Page excerpt:
A Real Australian

Australian. What does that word really mean? I’ve always been fascinated by the concept of being an ‘Aussie’ ever since I realised I was the only kid on the playground with brown skin. I’ve always identified with being Australian; I was born here, I have the same ridiculous accent and prefer wearing thongs over shoes. But ever since I was young I’ve been made to feel like I was different for how I looked. Sure, I’ve had my share of overt racism thrown my way, but what disturbs me more is the more common form of  subtle racism. What I’m referring to is the term “They were ‘Aussie’ looking”.

Let’s all just cut the shit; that phrase or any variation of is strictly implying that a WHITE skinned person is technically more Australian than others. Be honest, you’ve used this line before. You’re trying to describe someone with fair skin and for the sake of clarity choose to describe them as ‘Aussie’. Since I have brown skin does that make me less ‘Aussie’? Or should we just refer to myself and my family as ‘Curry’s’ instead?

When I was about 10 my dad took the family to watch Sri Lanka play cricket against Australia at the SCG, and my brother Sanjay and I supported Australia since we were born here. At the end of the day Australia was victorious and I had a good chance to tease my dad. As we left the stadium, a white-skinned boy about my age stood in front of me, and pointing at my face, said “Take that! WE beat YOU!”.

Dataset content:
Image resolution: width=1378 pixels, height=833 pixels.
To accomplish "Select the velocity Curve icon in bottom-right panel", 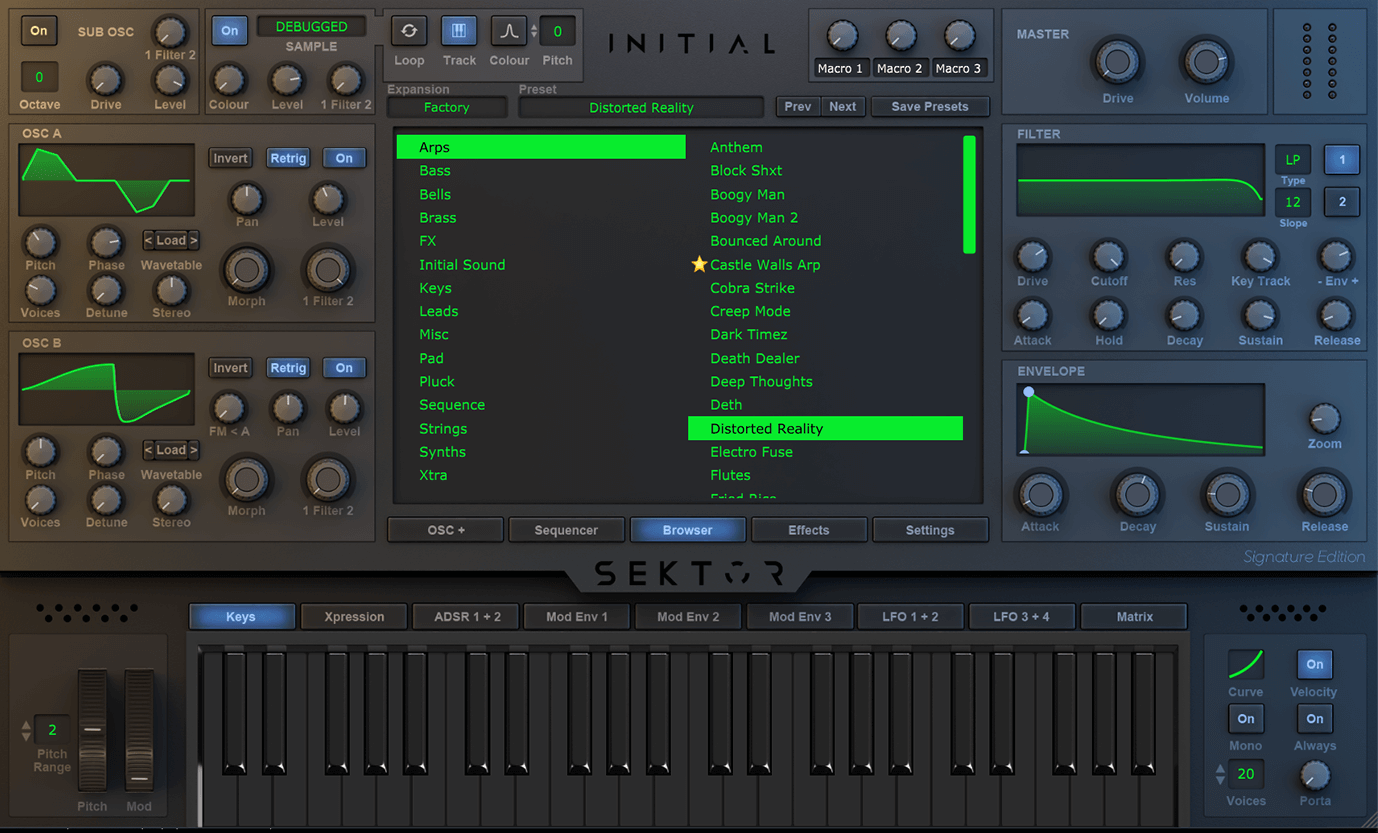I will pyautogui.click(x=1245, y=664).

Written problem: In the essay on being Australian above, where did the writer's father take the family to watch Sri Lanka play cricket against Australia?

Response for this exercise: The SCG.